◆ **TASK BRIEF**:
Return the following lines and nothing else: the one holding "Image resolution: width=869" and all those after it in the records below, unchanged, minus any pictures.

Start of SOURCE MATERIAL

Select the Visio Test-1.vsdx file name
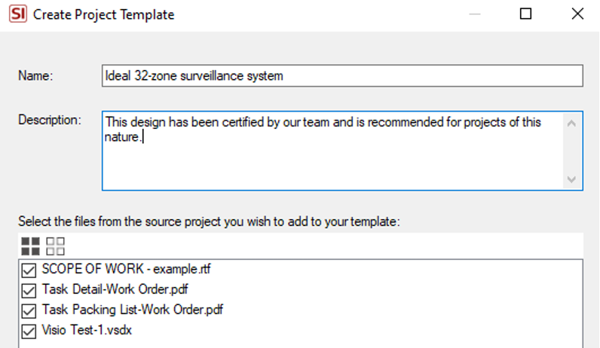 (87, 330)
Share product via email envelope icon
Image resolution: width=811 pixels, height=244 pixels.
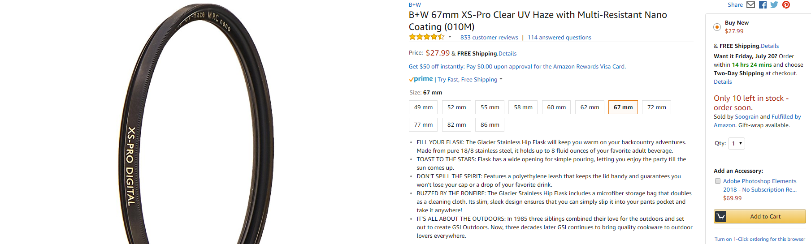750,5
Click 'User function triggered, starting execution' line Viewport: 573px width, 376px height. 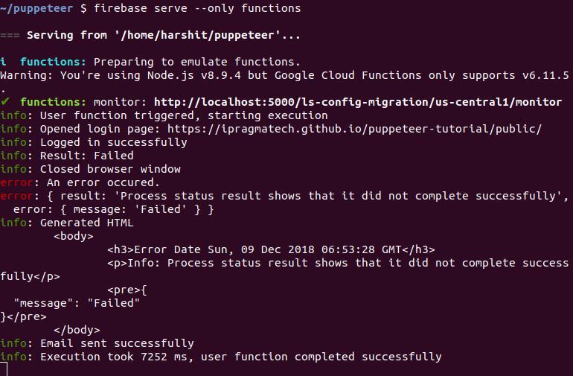click(x=184, y=115)
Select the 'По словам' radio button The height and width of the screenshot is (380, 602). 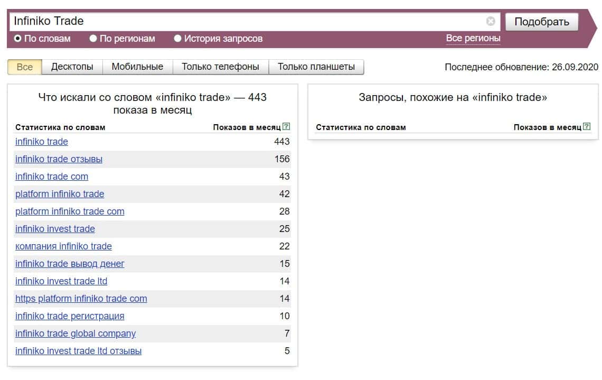coord(18,39)
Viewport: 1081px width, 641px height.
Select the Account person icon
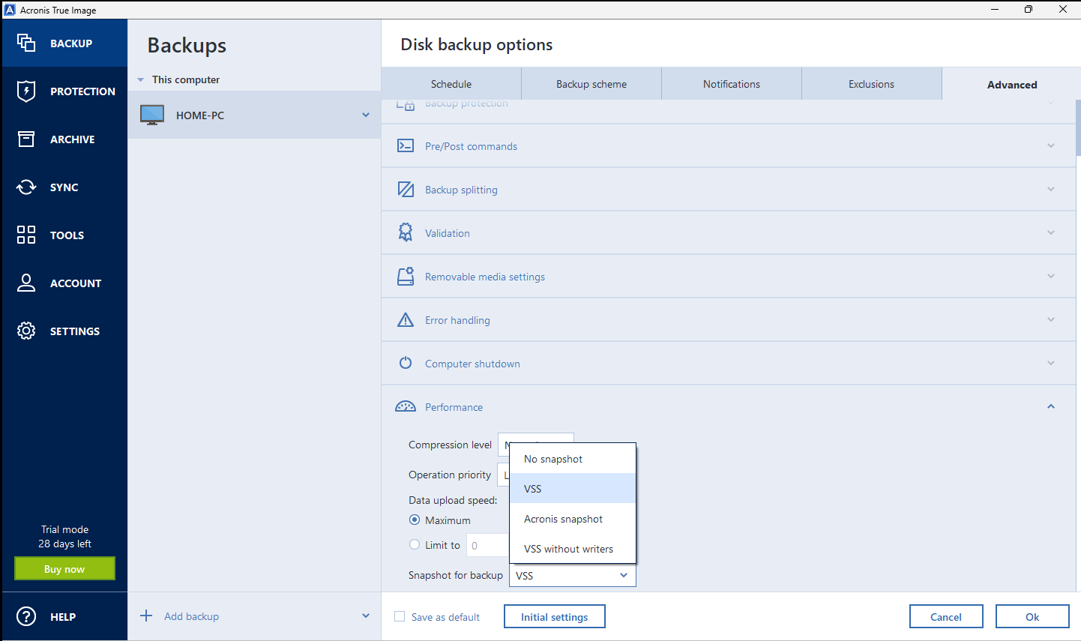[25, 283]
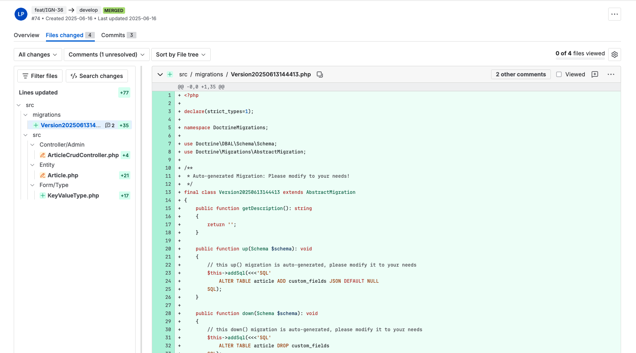Collapse the Version20250613144413.php diff

(x=160, y=74)
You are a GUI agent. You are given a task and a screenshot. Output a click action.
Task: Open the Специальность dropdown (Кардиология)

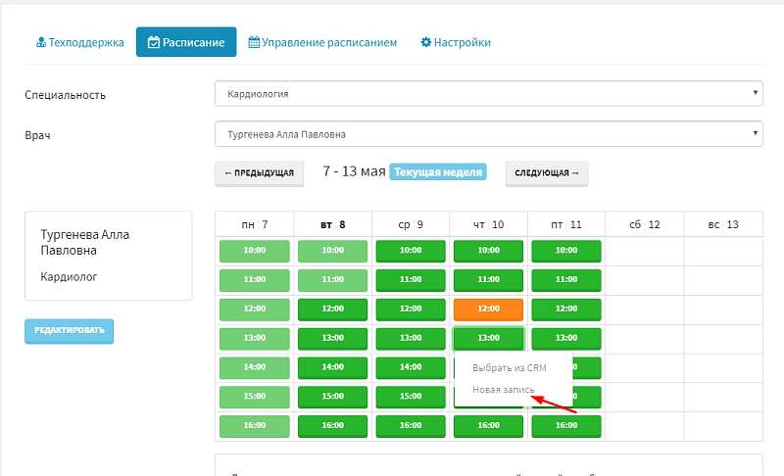click(x=488, y=94)
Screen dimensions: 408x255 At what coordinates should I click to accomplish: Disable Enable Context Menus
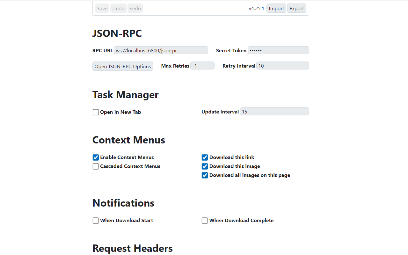(96, 157)
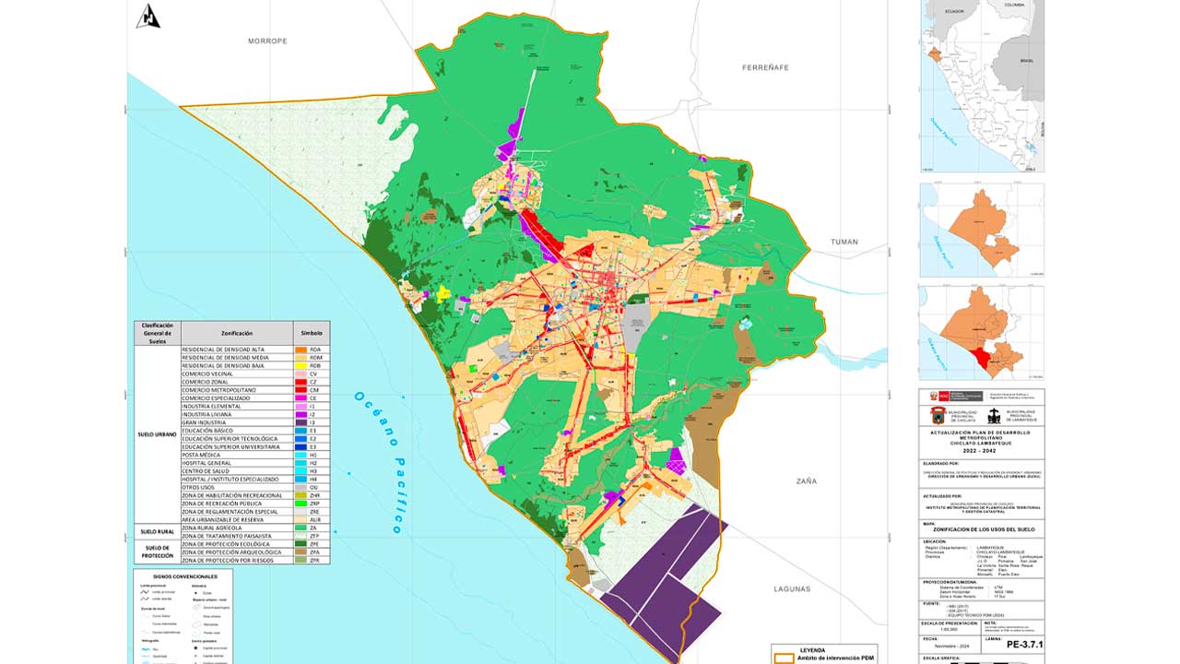Select the I3 Gran Industria symbol

(301, 422)
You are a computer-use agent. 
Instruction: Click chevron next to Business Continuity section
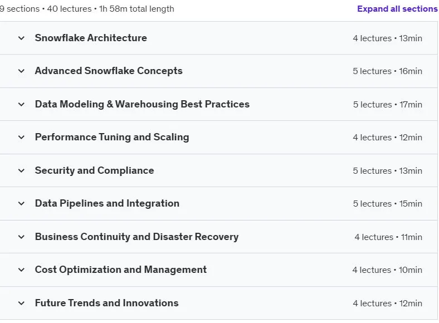[x=21, y=237]
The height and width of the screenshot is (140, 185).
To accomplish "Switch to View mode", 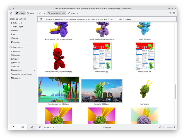I will coord(31,13).
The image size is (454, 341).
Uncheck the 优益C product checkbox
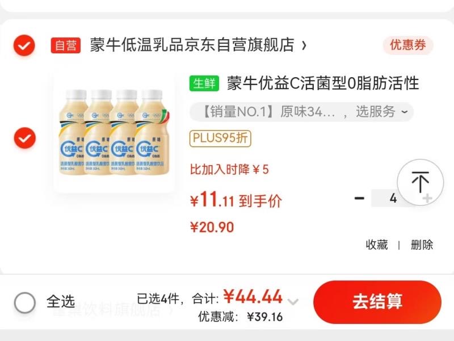click(24, 138)
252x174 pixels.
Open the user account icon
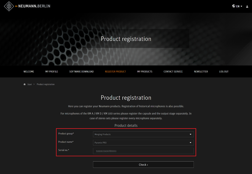[x=247, y=6]
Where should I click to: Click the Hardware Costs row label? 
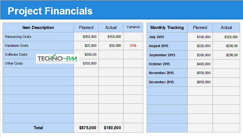[17, 46]
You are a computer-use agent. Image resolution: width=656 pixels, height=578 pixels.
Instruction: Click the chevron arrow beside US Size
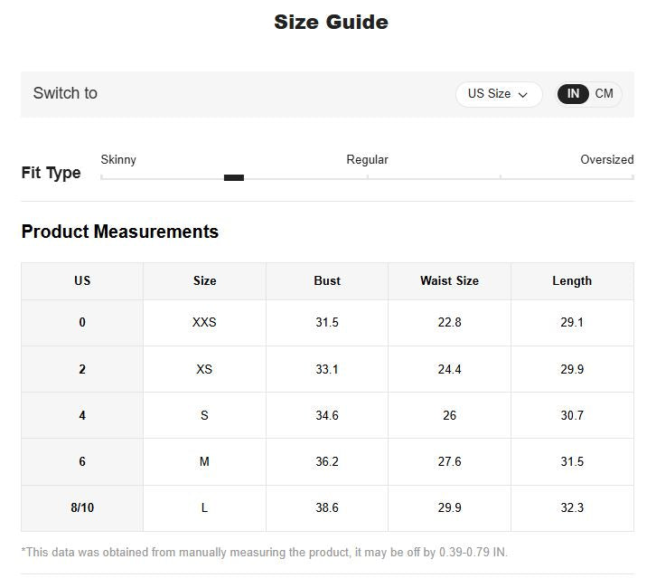click(x=523, y=95)
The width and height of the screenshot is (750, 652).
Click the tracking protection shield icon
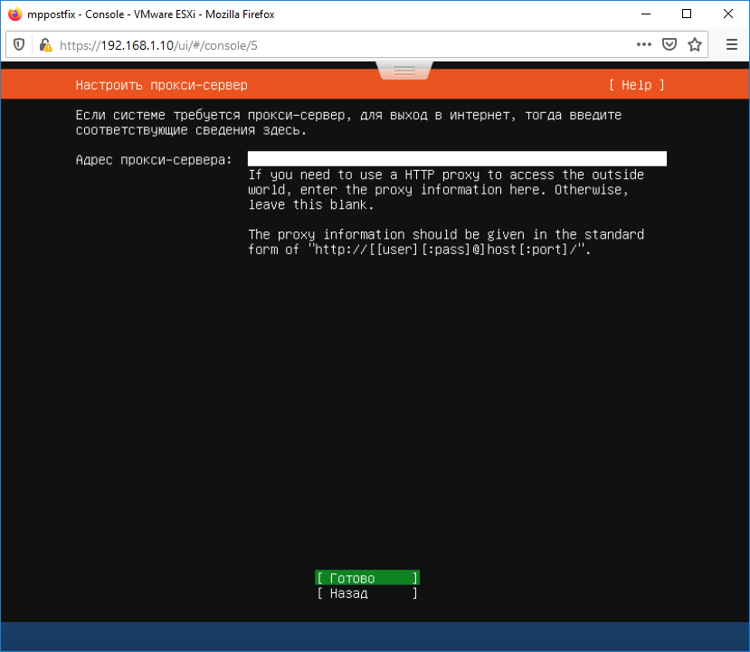[x=18, y=43]
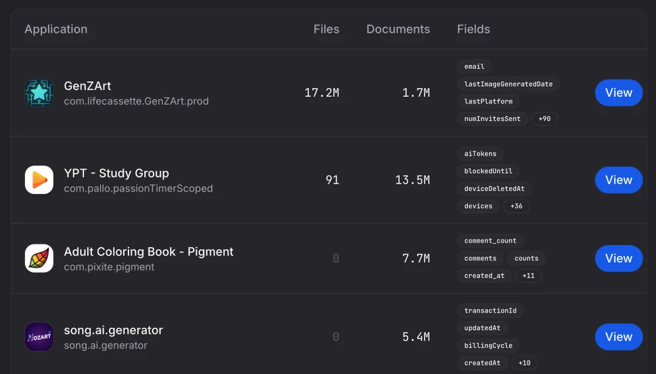Expand the +36 additional fields badge

point(516,206)
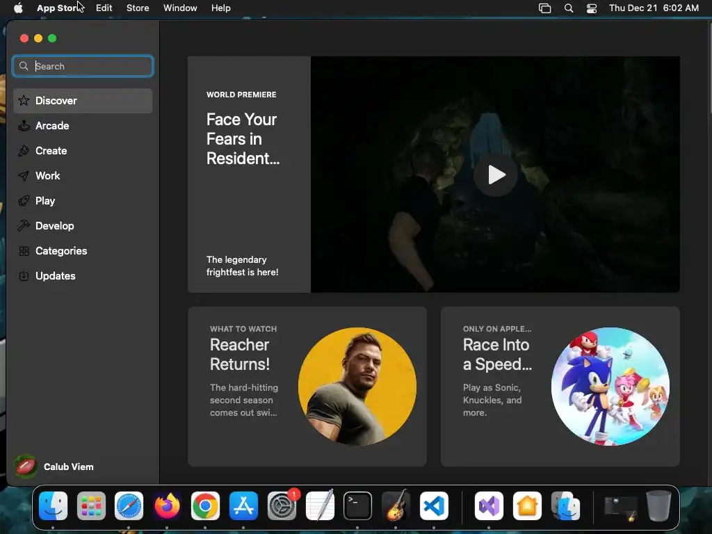
Task: Open the Arcade joystick icon
Action: [24, 126]
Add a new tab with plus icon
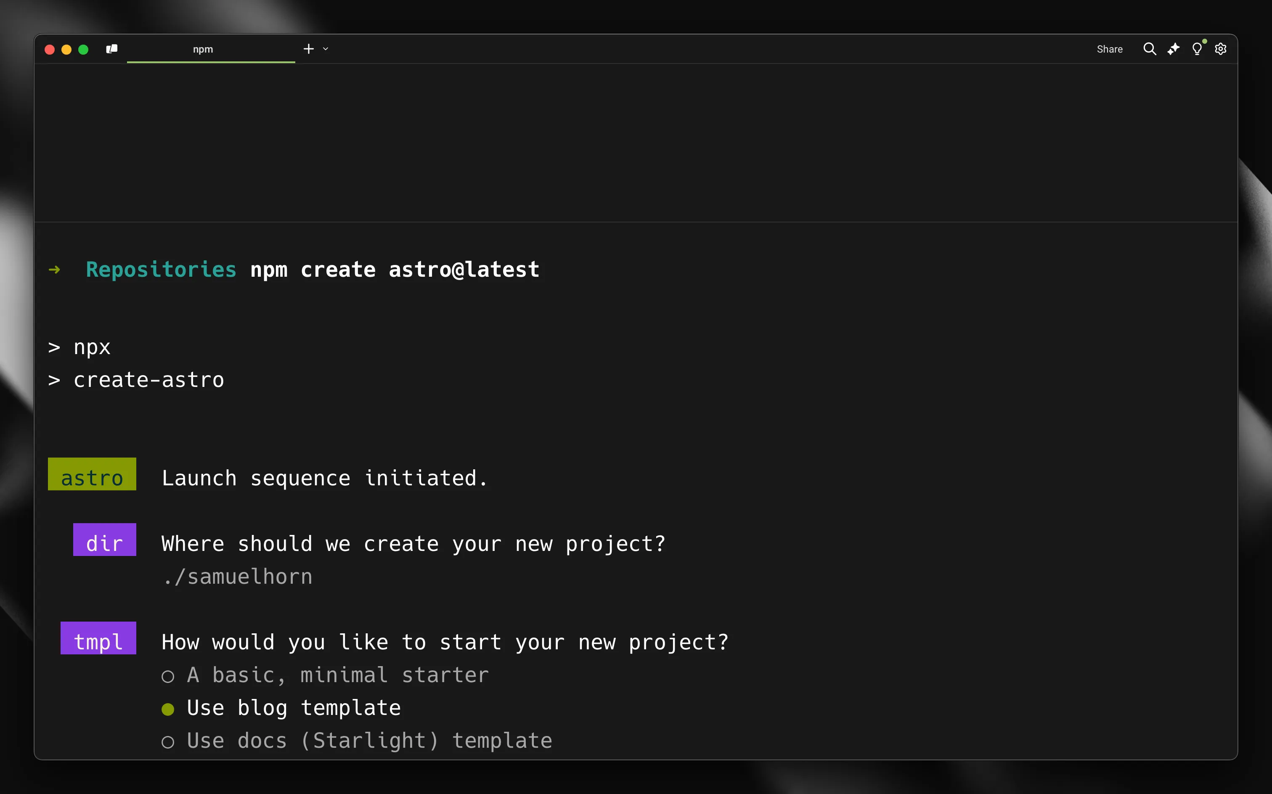The width and height of the screenshot is (1272, 794). point(308,49)
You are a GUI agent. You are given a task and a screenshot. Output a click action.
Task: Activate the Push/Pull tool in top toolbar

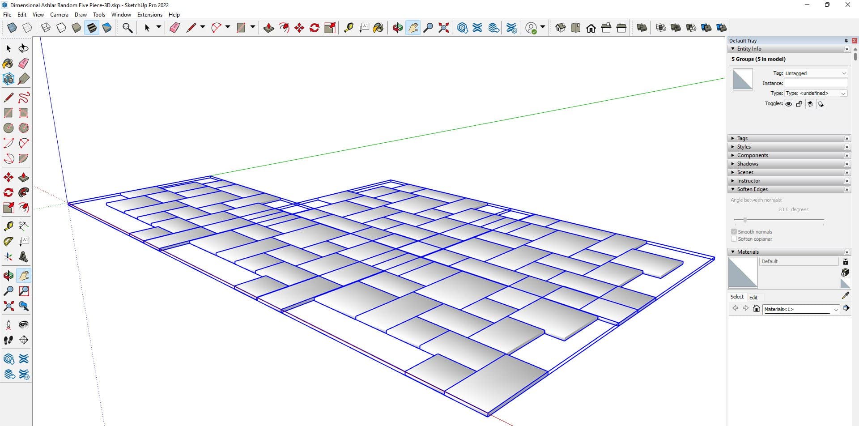[x=268, y=28]
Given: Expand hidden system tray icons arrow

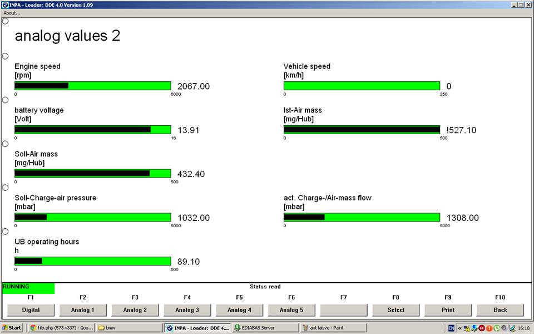Looking at the screenshot, I should tap(459, 328).
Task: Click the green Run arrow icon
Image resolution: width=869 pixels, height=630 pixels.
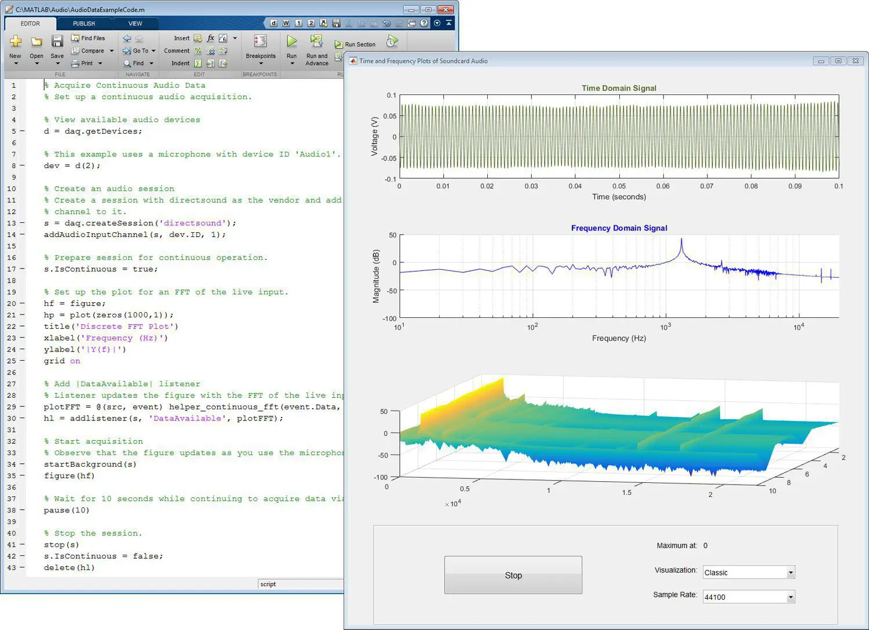Action: (291, 41)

End of SOURCE MATERIAL

◆ **RESULT FOR THIS EXERCISE**:
Image resolution: width=869 pixels, height=630 pixels.
Action: (291, 41)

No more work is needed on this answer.